A seguito della Conferenza delle Parti della Convenzione di Barcellona (COP21) svoltasi a Napoli, Greenpeace lancia l’operazione “Mare Caldo”. L’iniziativa servirà per monitorare gli impatti dei cambiamenti climatici sul mare italiano. Verranno posizionati sensori a 40 metri di profondità elaborati, assieme ai ricercatori del DiSTAV (Dipartimento di Scienze della Terra, dell’Ambiente e della Vita) dell’Università di Genova.
Tali sensori dovranno rimanere a galla per due anni, misurando senza sosta le temperature del mare a diversa profondità. Questo evidenzierà variazioni stagionali, onde di calore, fenomeni particolari e tutto quello che potrebbe essere rilevante ai fini statistici. L’obiettivo è, appunto, quello di rapportare i dati futuri e quelli passati per scoprire cambiamenti e alterazioni nelle biocenosi costiere.
Monica Montefalcone, responsabile del progetto per il Distav, ha spiegato: “E’ ormai evidente che le specie che vivono nei nostri mari stanno subendo gli effetti dei cambiamenti climatici. Sono, infatti, sempre più colpite da morie improvvise, epidemie o scalzate da specie termofile che arrivano da mari più caldi”.
Da non dimenticare il riscaldamento climatico
La dottoressa Montefalcone continua spiegando: “Sono necessari studi che considerino lunghe serie temporali e grandi scale spaziali. Per questo abbiamo deciso di sviluppare questo progetto insieme a Greenpeace.
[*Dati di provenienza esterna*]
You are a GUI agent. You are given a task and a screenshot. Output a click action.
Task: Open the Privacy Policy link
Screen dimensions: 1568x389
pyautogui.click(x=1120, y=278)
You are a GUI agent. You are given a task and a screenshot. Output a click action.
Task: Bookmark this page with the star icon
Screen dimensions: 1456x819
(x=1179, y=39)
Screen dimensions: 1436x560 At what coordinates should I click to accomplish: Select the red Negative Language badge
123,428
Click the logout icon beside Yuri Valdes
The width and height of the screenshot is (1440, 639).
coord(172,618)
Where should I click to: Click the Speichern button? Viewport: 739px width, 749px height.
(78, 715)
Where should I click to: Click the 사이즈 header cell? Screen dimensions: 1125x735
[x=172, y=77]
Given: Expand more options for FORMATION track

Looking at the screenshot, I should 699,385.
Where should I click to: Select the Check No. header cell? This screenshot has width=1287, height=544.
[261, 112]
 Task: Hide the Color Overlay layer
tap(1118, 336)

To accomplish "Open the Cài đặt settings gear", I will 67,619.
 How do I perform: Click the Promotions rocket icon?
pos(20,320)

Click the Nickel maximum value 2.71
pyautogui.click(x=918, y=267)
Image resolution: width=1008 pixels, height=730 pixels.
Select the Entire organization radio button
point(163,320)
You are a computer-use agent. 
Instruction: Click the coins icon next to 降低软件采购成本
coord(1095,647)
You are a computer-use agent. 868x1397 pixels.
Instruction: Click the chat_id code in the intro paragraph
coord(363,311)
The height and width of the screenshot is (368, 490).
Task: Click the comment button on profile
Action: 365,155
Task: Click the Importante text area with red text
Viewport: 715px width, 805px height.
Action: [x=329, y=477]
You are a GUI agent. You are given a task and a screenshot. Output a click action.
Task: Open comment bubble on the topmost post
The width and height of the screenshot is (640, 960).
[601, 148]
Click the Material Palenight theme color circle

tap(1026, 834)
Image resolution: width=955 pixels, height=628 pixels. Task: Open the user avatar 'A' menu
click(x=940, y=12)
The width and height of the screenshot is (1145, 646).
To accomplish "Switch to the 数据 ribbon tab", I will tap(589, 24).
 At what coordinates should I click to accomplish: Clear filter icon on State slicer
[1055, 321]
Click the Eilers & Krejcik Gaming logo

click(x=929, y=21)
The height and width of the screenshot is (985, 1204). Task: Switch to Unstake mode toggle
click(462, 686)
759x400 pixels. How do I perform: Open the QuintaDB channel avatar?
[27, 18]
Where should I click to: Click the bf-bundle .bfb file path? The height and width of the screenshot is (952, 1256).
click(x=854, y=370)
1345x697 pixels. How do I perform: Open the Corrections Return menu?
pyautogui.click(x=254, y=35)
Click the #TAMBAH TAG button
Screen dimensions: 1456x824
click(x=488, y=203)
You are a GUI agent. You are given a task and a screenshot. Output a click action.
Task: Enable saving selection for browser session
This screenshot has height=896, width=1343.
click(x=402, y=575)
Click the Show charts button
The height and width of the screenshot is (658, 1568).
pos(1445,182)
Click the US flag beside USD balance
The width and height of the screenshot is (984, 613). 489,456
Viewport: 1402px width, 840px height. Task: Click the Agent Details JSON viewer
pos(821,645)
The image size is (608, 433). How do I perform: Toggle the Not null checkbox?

Con la speranza che i dati raccolti possano servire a sviluppare misure di gestione e tutela”. A dire la sua anche Giorgia Monti, responsabile campagna Mare di Greenpeace Italia: “Per capire cosa sta succedendo abbiamo installato insieme all’Università di Genova una stazione pilota. Servirà per la misurazione delle temperature del mare vicino alla costa nord-occidentale dell’Isola d’Elba. Il mare è uno dei nostri migliori alleati contro i cambiamenti climatici, ma affinché possa continuare a esserlo, dobbiamo mantenerlo in salute“, ha concluso.
Secondo i dati diffusi dalla Ong ecologista, si stima che gli oceani assorbano il 90% del calore dovuto al riscaldamento globale che, assieme all’acidificazione e la perdita d’ossigeno, cominciano ad avere gravissimi impatti sulla biodiversità marina e sulla flora e fauna globale. Non è un mistero: lo scioglimento dei ghiacci e l’aumento dei livelli marini del Pianeta vanno a minacciare la vita di migliaia di persone. Grandemente più complicata la situazione nel Mar Mediterraneo, essendo un bacino semichiuso e “molto frequentato” dalle attività umane. Difatti il Mare Nostrum, tra inquinamento e “isole di plastica” che si sta tentando di arginare con altre iniziative, è molto soggetto ai cambiamenti climatici. E ne soffrono anche le nazioni circostanti: in Italia le temperature superficiali sono aumentate di 2 gradi negli ultimi 50 anni. Inoltre, l’innalzamento medio annuo del livello del mare, è di 2,4 millimetri negli ultimi 20 anni.